-------- TEXT EXCERPT

And I saw an angel come down from heaven, having the key of the bottomless pit and a great chain in his hand. And he laid hold on the dragon, that old serpent, which is the Devil, and Satan, and bound him a thousand years, and cast him into the bottomless pit, and shut him up, and set a seal upon him, that he should deceive the nations no more, till the thousand years should be fulfilled: and after that he must be loosed a little season (Rev. 20:1-3).
A reader writes, "Please enlarge on the binding of Satan."
The book of Revelation is not so easy to understand, chiefly because it is composed of visions. These visions are given in signs and symbols (Rev. 1:1), and the symbols are not always clear. The general rule which applies here is the rule for the interpretation of all Scripture: Scripture interprets Scripture. Symbols used in these visions must also be interpreted in the light of other scriptural passages where the same or similar symbolism is used. And the interpretation must be in harmony with Scripture as a whole. But even such exegetical work is not always easy. What is true of Revelation as a whole is all the more true of Revelation 20. Symbols are used in this chapter which are difficult to interpret, and the result is that many different interpretations have been offered of this chapter in particular and of the book as a whole.

----------------
-------- EXTRACTED MATERIAL

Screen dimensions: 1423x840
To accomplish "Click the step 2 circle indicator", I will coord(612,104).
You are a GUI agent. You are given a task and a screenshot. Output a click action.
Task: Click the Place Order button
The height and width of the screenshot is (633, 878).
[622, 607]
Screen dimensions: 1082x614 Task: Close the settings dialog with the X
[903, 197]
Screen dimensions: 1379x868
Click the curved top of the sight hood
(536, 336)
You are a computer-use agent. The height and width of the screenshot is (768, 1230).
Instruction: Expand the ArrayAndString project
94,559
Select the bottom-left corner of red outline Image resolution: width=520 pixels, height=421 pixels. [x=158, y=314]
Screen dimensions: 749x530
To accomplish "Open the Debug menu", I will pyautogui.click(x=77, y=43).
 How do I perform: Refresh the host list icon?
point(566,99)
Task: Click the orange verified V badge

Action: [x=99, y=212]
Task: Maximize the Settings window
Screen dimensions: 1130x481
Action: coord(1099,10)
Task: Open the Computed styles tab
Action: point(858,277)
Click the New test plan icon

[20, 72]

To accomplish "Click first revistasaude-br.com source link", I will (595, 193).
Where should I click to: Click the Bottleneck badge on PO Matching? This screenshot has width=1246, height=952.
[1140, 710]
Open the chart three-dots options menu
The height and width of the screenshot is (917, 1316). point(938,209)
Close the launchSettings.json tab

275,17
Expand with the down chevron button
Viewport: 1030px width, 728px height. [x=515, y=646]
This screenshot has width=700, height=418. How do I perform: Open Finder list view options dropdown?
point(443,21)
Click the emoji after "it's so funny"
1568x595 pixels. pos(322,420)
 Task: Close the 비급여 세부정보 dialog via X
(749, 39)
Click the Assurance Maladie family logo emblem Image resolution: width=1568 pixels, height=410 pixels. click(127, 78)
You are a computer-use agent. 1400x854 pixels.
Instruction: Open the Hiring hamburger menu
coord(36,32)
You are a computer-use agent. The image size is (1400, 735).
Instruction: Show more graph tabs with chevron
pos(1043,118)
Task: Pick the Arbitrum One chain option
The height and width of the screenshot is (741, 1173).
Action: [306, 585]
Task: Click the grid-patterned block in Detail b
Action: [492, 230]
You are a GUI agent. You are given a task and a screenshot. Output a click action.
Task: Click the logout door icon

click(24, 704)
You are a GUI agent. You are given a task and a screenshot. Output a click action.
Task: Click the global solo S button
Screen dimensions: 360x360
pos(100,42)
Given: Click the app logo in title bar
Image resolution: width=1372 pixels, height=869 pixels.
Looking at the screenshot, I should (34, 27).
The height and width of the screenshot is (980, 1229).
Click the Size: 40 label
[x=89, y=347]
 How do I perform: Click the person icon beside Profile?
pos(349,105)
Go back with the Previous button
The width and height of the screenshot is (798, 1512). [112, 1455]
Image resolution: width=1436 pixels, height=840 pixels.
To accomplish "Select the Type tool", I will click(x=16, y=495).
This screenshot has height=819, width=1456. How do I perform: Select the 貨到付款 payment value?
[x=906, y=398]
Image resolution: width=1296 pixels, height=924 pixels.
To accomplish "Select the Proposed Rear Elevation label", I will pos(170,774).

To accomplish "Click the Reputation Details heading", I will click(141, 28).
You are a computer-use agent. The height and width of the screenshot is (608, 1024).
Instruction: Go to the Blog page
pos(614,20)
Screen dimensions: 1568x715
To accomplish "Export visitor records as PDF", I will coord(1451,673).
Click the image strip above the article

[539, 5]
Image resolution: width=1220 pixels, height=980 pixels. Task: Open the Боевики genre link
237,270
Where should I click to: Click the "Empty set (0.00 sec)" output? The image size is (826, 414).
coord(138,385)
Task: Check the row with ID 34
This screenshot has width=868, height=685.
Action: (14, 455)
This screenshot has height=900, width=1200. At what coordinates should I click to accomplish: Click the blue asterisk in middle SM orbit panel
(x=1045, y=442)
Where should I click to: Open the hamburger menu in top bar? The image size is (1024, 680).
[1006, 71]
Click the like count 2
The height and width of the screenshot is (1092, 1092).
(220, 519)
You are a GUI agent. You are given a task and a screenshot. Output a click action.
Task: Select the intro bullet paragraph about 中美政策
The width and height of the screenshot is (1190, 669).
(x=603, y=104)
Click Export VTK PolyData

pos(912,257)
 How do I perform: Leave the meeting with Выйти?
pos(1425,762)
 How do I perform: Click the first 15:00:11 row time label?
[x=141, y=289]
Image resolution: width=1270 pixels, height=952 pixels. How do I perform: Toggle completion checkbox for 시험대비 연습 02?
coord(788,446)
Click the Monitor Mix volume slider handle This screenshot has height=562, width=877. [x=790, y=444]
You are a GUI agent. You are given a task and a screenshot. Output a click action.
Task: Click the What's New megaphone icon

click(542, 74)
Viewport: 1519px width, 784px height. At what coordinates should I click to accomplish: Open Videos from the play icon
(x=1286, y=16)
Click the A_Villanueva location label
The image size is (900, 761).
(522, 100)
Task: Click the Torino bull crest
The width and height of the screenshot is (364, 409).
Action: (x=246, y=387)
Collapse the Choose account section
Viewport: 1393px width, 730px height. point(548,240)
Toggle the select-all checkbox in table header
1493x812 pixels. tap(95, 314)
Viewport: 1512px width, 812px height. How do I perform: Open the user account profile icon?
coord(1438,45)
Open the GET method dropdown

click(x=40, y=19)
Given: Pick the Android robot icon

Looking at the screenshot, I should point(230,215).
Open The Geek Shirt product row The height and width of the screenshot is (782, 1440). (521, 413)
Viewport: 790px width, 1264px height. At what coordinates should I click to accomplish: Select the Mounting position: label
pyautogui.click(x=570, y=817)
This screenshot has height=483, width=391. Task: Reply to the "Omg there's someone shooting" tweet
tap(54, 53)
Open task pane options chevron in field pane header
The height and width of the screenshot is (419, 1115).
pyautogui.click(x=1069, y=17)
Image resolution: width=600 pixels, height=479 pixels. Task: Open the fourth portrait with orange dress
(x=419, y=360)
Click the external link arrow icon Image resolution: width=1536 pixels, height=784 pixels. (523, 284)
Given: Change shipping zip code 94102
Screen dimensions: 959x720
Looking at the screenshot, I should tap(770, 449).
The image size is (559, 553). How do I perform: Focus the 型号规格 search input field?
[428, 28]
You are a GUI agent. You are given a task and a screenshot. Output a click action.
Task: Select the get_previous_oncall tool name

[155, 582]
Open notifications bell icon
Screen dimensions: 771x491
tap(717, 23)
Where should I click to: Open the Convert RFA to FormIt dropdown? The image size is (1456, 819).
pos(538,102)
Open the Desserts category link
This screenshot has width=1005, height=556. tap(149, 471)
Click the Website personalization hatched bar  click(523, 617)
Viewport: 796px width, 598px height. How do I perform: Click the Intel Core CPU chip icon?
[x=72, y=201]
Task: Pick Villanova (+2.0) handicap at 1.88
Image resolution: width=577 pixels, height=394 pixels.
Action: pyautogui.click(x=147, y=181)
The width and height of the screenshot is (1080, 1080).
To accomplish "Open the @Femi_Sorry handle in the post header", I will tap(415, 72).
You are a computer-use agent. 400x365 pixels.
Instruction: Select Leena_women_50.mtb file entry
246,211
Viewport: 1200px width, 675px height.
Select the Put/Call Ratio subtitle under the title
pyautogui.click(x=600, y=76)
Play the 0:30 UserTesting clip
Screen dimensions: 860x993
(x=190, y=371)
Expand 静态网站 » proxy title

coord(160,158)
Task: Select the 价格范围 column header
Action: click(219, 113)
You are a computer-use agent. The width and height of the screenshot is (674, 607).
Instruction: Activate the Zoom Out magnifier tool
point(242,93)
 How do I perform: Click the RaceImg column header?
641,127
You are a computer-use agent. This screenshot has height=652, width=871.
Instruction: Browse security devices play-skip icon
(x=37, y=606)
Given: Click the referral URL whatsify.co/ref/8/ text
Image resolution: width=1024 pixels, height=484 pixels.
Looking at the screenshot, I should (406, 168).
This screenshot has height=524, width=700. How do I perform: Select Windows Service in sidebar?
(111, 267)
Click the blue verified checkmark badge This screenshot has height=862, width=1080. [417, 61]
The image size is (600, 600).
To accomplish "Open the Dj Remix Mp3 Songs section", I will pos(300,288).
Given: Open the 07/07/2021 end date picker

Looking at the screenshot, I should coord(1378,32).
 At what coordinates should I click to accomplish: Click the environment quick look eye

----------------

▸ CHALLENGES
(a) In the text on the binding of Satan, list every name or title given to the one the angel lays hold on.
(b) Write the next part of the text on the binding of Satan, picking up right after its final sentence.
The stored items are not needed for any of this work.

▸ OUTPUTS BY TASK
(a) The dragon, that old serpent, the Devil, and Satan.

(b)
These different interpretations have resulted in radically different eschatologies or doctrines of the last things. Most of the differences in the interpretation of Revelation 20 begin with interpretations of the 1000 years or millennium mentioned in this text.
Premillennialists interpret the 1000 years as a literal period of 1000 years during which Christ shall return to His chosen people, the Jews; establish with them a glorious kingdom in Palestine (after the pattern of the kingdom of the Jews during the reigns of David and Solomon); restore the temple worship; and make them a light to all the other nations. They say that the coming of Christ is prior to (pre) the millennium.
Postmillennialists also envision the 1000 years as a period (not a literal but a symbolic period) in which Christ’s kingdom will be manifested in great glory. But these folk do not envision a kingdom in Palestine with the Jews, but a kingdom spread over the whole earth. They do not see the kingdom established through the return of Christ, but see the kingdom gradually developing as Christianity becomes more and more influential and succeeds in transforming more and more of the institutions of society until all comes under the rule of Christ. After (post) the millennium is realized here on earth, Christ comes. (Some postmillennialists, however, speak of the coming of Christ Himself not as a historical event, but as the realization of the kingdom here on earth.)
I believe that these two views of the text are not only wrong, but are relatively recent innovations in the history of Christian thought. With rare exceptions the church throughout the ages has maintained that the 1000 years of Revelation 20 is a symbolic number which indicates the time between the ascension of our Lord Jesus Christ and His bodily return in the clouds of glory.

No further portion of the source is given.